BEGIN SUPPLIED MATERIAL

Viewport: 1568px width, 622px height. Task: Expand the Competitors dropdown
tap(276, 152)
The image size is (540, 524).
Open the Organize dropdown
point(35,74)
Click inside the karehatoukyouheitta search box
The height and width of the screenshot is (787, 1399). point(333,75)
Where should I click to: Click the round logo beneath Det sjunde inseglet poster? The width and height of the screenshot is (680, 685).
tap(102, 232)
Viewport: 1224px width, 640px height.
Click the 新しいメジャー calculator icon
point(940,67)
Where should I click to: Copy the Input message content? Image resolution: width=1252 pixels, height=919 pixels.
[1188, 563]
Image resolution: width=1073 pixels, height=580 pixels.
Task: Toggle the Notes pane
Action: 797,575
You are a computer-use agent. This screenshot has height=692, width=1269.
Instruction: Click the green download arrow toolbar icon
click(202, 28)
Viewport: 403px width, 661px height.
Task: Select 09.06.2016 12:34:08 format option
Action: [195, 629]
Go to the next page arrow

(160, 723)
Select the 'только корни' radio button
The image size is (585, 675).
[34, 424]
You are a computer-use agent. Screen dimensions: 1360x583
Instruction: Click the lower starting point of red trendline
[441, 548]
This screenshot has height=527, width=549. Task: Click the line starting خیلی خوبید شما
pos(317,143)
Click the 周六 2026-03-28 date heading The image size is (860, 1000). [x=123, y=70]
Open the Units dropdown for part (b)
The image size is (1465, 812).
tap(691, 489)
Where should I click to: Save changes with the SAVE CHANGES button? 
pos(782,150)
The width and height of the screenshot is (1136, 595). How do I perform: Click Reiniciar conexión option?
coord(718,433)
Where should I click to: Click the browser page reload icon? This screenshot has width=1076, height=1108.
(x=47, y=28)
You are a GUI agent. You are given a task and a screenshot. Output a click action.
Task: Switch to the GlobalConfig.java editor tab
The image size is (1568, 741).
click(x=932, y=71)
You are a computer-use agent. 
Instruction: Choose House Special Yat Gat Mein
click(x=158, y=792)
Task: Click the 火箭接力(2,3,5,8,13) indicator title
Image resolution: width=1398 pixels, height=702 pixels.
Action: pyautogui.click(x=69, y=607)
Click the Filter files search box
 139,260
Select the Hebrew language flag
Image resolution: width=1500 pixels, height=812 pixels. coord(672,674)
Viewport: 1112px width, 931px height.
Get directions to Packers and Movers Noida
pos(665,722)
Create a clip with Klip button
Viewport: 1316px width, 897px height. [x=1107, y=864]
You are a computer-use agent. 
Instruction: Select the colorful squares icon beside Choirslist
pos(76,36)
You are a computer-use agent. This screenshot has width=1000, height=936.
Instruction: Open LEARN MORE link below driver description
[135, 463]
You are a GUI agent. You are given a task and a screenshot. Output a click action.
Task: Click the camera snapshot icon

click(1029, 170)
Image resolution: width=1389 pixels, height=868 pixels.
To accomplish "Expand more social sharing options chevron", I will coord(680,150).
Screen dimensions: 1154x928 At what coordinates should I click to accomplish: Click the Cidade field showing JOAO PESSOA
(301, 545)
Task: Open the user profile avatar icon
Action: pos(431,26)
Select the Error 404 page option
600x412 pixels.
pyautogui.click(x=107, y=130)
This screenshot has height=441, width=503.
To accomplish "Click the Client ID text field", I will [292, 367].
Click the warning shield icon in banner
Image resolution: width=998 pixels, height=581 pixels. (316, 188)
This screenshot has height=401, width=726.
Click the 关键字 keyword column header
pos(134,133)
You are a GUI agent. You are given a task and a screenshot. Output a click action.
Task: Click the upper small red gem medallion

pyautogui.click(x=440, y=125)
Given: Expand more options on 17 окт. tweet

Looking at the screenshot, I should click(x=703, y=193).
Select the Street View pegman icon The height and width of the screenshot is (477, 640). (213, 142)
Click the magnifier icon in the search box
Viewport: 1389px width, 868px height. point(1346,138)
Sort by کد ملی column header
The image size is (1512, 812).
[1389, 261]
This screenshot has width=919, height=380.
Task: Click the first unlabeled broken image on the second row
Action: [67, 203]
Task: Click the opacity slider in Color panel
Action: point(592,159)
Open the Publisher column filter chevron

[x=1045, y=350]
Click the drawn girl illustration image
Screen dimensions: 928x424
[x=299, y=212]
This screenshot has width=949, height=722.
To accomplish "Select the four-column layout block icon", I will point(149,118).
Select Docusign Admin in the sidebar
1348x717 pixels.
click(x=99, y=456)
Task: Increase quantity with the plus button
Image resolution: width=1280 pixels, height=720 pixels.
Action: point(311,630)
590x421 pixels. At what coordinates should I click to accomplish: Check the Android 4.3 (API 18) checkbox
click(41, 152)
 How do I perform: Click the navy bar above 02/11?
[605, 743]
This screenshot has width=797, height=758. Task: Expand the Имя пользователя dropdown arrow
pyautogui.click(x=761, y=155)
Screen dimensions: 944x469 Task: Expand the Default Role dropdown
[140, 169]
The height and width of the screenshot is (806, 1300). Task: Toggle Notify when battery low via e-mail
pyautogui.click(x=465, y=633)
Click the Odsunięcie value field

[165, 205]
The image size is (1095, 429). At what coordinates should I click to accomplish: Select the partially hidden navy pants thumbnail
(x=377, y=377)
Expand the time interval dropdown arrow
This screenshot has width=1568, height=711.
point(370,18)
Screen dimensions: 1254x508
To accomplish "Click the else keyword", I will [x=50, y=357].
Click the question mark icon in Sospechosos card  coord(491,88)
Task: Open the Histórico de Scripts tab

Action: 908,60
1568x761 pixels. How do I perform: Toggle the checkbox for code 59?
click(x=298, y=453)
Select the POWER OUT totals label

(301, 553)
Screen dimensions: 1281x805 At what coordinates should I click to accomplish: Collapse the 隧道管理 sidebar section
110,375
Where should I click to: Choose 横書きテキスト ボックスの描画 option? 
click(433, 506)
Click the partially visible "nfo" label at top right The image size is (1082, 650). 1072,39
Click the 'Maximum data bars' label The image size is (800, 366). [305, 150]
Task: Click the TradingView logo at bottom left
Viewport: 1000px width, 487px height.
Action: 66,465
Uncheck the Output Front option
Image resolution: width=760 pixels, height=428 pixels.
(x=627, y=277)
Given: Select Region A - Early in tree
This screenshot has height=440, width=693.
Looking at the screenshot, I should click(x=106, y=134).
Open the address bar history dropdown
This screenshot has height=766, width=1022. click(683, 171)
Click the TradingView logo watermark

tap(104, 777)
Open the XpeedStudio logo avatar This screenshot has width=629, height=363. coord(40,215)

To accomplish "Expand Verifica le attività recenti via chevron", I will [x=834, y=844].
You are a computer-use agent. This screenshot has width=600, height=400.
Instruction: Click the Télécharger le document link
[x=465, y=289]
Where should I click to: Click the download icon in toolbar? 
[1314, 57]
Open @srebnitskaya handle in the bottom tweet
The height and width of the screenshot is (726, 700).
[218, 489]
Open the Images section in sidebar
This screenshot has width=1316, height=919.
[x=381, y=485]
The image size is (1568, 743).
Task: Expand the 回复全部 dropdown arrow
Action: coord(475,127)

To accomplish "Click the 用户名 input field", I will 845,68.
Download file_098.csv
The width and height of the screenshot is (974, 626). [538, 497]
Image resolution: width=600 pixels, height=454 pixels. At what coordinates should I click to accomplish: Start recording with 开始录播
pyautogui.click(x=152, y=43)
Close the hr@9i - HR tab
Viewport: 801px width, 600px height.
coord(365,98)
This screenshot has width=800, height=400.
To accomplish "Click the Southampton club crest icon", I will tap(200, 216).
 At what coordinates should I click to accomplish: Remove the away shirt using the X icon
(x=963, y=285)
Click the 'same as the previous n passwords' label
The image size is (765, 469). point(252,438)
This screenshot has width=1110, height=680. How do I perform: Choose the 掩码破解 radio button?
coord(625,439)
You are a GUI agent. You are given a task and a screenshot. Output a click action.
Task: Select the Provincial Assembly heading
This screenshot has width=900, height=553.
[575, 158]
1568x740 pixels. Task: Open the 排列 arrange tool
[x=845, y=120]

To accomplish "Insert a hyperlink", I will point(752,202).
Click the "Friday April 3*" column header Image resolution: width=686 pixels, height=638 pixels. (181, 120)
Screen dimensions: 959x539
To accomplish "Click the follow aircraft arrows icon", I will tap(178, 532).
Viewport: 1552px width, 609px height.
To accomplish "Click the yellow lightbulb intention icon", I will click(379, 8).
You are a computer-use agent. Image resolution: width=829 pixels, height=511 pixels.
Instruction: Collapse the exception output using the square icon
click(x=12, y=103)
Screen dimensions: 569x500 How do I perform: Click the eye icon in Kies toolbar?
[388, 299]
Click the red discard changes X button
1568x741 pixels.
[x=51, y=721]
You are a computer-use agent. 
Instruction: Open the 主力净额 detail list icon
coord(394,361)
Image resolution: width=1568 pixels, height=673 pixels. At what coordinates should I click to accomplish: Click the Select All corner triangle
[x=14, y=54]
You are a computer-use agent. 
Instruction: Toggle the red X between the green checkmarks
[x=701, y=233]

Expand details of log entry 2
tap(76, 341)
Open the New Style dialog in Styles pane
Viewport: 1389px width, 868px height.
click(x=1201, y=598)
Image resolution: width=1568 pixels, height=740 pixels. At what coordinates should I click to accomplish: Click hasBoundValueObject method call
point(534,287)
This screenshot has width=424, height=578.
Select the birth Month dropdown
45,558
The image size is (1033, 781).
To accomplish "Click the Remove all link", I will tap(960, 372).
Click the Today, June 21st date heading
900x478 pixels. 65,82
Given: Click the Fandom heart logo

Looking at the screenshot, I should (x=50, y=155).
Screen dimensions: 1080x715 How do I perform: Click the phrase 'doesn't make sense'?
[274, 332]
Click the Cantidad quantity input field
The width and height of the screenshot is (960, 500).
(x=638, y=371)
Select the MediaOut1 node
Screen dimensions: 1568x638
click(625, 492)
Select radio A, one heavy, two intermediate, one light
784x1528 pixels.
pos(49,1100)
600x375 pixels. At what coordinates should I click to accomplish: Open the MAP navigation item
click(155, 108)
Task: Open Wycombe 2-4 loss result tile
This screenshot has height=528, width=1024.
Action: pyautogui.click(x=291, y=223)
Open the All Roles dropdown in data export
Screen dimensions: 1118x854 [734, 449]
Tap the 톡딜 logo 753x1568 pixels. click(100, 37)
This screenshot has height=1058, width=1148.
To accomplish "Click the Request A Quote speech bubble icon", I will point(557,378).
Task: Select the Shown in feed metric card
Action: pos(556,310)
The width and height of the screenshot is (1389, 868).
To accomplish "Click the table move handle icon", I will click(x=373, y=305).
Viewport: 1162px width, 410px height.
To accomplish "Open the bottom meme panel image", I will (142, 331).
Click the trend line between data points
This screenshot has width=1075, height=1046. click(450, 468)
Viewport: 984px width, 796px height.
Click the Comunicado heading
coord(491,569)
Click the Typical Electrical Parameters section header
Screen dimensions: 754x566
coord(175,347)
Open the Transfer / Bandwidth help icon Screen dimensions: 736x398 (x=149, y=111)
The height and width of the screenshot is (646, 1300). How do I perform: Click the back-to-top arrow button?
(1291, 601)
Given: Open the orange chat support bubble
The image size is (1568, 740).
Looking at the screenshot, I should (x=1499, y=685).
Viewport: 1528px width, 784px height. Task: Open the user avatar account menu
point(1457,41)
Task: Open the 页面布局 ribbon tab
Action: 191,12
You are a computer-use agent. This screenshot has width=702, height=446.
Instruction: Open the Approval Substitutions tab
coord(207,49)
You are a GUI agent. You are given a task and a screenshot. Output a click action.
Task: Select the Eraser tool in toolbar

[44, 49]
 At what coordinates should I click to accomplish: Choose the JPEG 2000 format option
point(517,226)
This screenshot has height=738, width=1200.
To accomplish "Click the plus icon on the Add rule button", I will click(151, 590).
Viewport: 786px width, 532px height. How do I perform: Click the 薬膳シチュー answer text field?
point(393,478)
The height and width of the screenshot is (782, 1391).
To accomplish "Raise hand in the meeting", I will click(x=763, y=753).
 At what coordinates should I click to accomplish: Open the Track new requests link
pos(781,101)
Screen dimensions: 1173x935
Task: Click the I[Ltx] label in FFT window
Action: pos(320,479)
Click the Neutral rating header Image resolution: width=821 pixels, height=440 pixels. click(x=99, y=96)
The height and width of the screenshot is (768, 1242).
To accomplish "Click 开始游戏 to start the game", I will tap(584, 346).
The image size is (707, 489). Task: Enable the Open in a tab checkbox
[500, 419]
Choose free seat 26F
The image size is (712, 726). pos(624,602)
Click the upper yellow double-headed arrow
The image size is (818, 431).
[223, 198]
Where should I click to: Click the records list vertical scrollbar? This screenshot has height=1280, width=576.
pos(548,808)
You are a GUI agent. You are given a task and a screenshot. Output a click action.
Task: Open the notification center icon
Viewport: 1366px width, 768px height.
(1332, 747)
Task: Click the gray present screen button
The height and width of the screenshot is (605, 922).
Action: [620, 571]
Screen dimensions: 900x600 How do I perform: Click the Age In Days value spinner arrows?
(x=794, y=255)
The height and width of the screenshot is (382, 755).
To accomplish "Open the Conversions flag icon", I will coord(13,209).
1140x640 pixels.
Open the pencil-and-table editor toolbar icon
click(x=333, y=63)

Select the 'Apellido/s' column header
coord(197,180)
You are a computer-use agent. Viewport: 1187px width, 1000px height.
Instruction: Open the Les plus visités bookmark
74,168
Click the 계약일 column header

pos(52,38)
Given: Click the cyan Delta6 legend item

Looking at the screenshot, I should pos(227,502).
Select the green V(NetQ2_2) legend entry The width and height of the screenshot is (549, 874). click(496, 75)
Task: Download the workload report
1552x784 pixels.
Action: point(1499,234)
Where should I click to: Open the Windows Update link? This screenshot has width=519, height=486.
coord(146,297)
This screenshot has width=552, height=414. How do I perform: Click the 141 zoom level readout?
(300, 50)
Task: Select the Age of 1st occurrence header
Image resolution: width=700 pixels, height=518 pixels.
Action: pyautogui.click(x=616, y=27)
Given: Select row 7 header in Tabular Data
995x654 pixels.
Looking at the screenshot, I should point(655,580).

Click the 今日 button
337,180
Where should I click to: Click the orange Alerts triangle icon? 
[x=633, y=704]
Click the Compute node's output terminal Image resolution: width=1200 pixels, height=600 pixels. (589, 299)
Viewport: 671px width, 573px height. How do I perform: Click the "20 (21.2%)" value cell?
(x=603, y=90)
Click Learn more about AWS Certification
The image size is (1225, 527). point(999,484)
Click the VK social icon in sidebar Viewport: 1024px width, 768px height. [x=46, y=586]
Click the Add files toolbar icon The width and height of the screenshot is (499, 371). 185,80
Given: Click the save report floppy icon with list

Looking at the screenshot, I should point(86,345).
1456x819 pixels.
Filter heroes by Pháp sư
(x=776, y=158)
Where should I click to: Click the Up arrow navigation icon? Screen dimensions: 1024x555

END SUPPLIED MATERIAL

▸ WORK TO COMPLETE
In the listing above, find the line with "Image resolution: width=700" and the line with "Click the VK"; set down exactly those two lines and every line between them, nothing more.

▸ YOUR SOLUTION
Image resolution: width=700 pixels, height=518 pixels.
Action: pyautogui.click(x=616, y=27)
Given: Select row 7 header in Tabular Data
995x654 pixels.
Looking at the screenshot, I should point(655,580).

Click the 今日 button
337,180
Where should I click to: Click the orange Alerts triangle icon? 
[x=633, y=704]
Click the Compute node's output terminal Image resolution: width=1200 pixels, height=600 pixels. (589, 299)
Viewport: 671px width, 573px height. How do I perform: Click the "20 (21.2%)" value cell?
(x=603, y=90)
Click Learn more about AWS Certification
The image size is (1225, 527). point(999,484)
Click the VK social icon in sidebar Viewport: 1024px width, 768px height. [x=46, y=586]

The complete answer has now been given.